In February, Secretary of State Antony Blinken traveled to the Middle East for meetings in Saudi Arabia, Qatar, Egypt, Israel and the West Bank. The central purpose of that trip was to hammer out a cease-fire and hostage release deal between Israel and Hamas in Gaza, which President Joe Biden’s administration hoped would stop the violence and ultimately boost the prospects of a normalization accord between Israel and Saudi Arabia. The mission failed.

Nearly three months later, Blinken is in the region again to do pretty much the same thing. Much has changed. For one, Israel and Iran have taken shots at each other, with Iran sending attack drones, cruise missiles and ballistic missiles toward Israel earlier this month in retaliation for Israel’s bombing of an Iranian diplomatic facility in Syria. (Israel responded by striking an Iranian air defense system in central Iran days later.) The tit-for-tat between Israel and Hezbollah in southern Lebanon has heated up over the last week, with both increasing the range of their attacks. Israel’s military, meanwhile, is preparing for an offensive in Rafah, a city on the Gaza-Egypt border that is the last refuge for more than 1 million Palestinian refugees displaced from their homes.

One thing that has remained fairly consistent during this time is the lack of formidable progress on the diplomatic track. Israeli and Hamas negotiators, working through the United States, Qatar and Egypt, have spent the last five months trading proposals for a hostage release deal. The talks have been the diplomatic equivalent of a full-mouth root canal. Despite striking a cessation of hostilities in late November that allowed for an exchange prisoners for hostages, the two have no reason whatsoever to trust each other and every reason to stick with their bottom-line demands. For Israel, this means the release of every one of the approximately 130 remaining hostages in Gaza and the total defeat of Hamas as an organization. For the Palestinian militant group, this means Israel stopping the war for good and pulling its troops out of Gaza. Until one or both moderate those demands, the negotiating track will continue to drag out.
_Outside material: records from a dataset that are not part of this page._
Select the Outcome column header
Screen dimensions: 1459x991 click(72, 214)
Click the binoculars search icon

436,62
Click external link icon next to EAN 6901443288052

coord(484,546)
It’s easy to blame the mediators for this situation. The Israeli government has pointed the finger at Qatar for not putting enough pressure on the Hamas delegation to agree to terms. Some U.S. foreign policy analysts in Washington aren’t exactly pleased with Doha’s participation either, with some recommending that Qatar threaten to throw Hamas out of the Qatari capital if the group refuses to cooperate.